Information-driven Business Cycles: A Primal Approach

By Ryan Chahrour and Robert Ulbricht

http://d.repec.org/n?u=RePEc:boc:bocoec:925&r=dge

We develop a methodology to estimate DSGE models with incomplete information, free of parametric restrictions on information structures. First, we define a “primal” economy in which deviations from full information are captured by wedges in agents’ equilibrium expectations. Second, we provide implementability conditions, which ensure the existence of an information structure that implements these wedges. We apply the approach to estimate a New Keynesian model in which firms, households and the monetary authority have dispersed information about business conditions and productivity is the only aggregate fundamental. The estimated model fits the data remarkably well, with informational shocks able to account for the majority of U.S. business cycles. Output is driven mainly by household sentiments, whereas firm errors largely determine inflation.
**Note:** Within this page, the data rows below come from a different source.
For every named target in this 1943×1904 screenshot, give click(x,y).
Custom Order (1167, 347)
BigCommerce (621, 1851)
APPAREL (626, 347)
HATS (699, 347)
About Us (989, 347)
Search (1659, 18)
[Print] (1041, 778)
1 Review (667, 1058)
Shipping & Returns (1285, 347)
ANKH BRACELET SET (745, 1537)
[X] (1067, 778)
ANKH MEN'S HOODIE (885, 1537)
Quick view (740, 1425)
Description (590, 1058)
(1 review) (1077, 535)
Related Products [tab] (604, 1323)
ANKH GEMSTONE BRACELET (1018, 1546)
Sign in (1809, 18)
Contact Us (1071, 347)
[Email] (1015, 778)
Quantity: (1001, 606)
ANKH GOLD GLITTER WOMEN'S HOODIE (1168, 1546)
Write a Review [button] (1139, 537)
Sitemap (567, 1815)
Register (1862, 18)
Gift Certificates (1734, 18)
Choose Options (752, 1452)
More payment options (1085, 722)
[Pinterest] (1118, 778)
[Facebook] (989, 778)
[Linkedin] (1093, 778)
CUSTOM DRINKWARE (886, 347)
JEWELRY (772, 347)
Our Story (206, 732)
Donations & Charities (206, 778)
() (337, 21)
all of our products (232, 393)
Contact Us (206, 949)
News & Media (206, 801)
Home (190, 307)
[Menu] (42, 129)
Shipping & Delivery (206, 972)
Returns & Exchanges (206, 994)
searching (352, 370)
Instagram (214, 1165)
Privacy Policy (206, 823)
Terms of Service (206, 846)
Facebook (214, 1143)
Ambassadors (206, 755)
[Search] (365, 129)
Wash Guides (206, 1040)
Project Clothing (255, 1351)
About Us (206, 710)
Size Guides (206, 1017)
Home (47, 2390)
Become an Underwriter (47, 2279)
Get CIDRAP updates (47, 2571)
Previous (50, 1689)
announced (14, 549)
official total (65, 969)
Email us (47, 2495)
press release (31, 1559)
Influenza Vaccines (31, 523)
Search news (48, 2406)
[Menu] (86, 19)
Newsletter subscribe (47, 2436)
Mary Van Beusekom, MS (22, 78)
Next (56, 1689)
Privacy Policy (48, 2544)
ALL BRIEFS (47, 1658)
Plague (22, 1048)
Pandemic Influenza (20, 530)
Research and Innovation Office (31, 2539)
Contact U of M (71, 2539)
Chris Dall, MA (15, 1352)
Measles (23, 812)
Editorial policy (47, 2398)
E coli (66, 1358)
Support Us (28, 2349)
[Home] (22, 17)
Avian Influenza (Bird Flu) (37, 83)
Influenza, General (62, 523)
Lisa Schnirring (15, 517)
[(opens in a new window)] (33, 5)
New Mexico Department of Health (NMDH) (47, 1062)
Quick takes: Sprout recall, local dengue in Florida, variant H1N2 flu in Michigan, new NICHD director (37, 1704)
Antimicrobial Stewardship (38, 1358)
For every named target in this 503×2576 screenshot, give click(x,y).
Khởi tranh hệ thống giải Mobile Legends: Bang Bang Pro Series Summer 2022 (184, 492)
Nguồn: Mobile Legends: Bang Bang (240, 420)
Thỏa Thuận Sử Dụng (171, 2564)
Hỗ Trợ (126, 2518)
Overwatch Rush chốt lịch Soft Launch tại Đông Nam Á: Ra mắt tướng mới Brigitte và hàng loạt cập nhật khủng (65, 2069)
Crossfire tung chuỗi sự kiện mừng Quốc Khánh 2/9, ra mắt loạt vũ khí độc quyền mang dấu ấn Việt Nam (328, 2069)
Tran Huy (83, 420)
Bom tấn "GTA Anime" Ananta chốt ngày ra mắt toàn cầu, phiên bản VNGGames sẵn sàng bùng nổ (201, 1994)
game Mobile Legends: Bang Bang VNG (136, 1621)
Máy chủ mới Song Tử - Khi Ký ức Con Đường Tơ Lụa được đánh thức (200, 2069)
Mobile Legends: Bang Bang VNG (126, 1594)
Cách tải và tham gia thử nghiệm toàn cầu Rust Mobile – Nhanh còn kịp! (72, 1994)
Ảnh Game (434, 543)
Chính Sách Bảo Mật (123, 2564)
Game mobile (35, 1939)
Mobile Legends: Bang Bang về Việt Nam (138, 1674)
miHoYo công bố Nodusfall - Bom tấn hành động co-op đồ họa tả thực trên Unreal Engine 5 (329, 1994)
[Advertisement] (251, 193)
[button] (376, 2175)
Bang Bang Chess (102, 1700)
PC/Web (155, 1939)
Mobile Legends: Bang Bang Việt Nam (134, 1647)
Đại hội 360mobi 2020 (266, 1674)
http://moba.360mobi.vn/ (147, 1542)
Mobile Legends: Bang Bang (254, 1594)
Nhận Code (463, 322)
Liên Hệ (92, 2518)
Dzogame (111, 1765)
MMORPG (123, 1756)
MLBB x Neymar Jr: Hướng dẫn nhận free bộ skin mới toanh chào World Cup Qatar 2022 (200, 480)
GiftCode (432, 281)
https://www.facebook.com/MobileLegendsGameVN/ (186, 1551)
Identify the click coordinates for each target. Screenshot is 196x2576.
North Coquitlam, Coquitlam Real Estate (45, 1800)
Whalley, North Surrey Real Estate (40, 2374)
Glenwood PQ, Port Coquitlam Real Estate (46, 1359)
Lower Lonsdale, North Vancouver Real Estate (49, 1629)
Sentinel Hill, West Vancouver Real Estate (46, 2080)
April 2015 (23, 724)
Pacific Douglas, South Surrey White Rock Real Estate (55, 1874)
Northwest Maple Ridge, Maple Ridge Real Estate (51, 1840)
Our estimation indicates that firms and the central bank learn the aggregate state of the economy quickly, while household confusion about aggregate conditions is sizable and persistent.

The discussion about informational issues in the business cycle literature has made huge strides in the past years. Now we are at the point of estimating such models, even with information sets differing by type of agents. Households seem to be crucial here, and I wonder how of the fluctuations could be avoided by better economic and financial literacy, if this is a way to interpret the incomplete information. One good reason to check out the economic and financial literacy or data offerings at the St. Louis Fed.

One Response to Information-driven Business Cycles: A Primal Approach

  1. Robert Ulbricht says:

    Thanks for mentioning our paper. Your question regarding the source of information frictions is an interesting one. We generally think about them as constraints intrinsic to the “information technology” of agents. Limitations on the literacy of agents as you suggest might be one reason. For this one to be covered by our approach, financial illiteracy would need to translate into a lack of information (e.g., because of higher processing costs as in the rational inattention literature) as opposed to manifesting itself through suboptimal inference from a given set of signals.